Mine Social Media and Other Online Data as Part of an Overall Ongoing Initiative to Better Understand Community Concerns.
- Watch residents’ questions for trends (5A)
- Track hashtags and trending topics (5B)
- Use social media data and location to understand where concerns are arising (5C)
- Use social media analytics on one’s own sites (5D)
- Consider future use of predictive algorithms (5E)
- Create data mining policies/ethical standards and training (5F)
WHY IMPLEMENT THESE IDEAS?
As a way to keep track of concerns raised by groups within their communities, and the depth of their feelings about them, community leaders can augment their advisory councils, community relations commissions, and constituency reports with policies and practices to mine social media data (sometimes called data analytics). Developing these policies and practices with the involvement of a stakeholder group can avoid both the reality and the perception that data mining will interfere with users’ privacy or be used to chill speech or assembly.

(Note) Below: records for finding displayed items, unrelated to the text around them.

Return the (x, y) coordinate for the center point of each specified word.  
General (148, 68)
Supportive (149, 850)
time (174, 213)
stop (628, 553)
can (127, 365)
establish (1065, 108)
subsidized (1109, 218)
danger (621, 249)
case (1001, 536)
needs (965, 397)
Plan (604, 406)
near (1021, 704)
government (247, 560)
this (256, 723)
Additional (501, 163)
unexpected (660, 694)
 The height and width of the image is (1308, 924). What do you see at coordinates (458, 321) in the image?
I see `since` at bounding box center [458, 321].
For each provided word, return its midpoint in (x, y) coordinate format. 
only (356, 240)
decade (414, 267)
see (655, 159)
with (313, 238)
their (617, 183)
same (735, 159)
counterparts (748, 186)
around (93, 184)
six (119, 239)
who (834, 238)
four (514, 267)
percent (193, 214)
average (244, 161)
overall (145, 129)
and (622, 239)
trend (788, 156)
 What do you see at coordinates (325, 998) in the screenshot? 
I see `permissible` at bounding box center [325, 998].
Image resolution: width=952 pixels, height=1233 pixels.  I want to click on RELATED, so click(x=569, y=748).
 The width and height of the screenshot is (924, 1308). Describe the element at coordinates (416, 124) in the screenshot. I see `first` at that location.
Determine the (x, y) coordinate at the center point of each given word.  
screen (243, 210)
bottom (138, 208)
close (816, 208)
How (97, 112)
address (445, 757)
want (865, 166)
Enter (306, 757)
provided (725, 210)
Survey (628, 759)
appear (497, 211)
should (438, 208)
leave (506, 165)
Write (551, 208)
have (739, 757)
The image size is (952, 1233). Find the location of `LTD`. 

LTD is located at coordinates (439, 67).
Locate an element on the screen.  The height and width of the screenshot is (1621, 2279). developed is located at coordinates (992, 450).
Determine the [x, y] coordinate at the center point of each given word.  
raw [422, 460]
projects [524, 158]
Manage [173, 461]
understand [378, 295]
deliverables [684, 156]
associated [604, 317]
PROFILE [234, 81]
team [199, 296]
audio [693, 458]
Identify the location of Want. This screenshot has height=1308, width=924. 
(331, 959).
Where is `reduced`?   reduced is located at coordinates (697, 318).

Social media mining varies. It may mean merely watching the trending information already available on social media platforms. At the other end of the social media mining continuum, it might involve the use of powerful algorithms that combine social media data with geography, research on human behaviors, and other factors. The mining may also range from noting existing concerns to predicting future actions. Social media is a powerful data source for research.
COMMON WAYS TO LEARN ABOUT TRENDING CONCERNS INCLUDE:
On most major social media sites, users can discover topics that are popular within their communities through the websites’ use of trending topics lists. Both Facebook and Twitter have created algorithms that keep the trending lists up to date and specific to a user’s interests and community in which they live.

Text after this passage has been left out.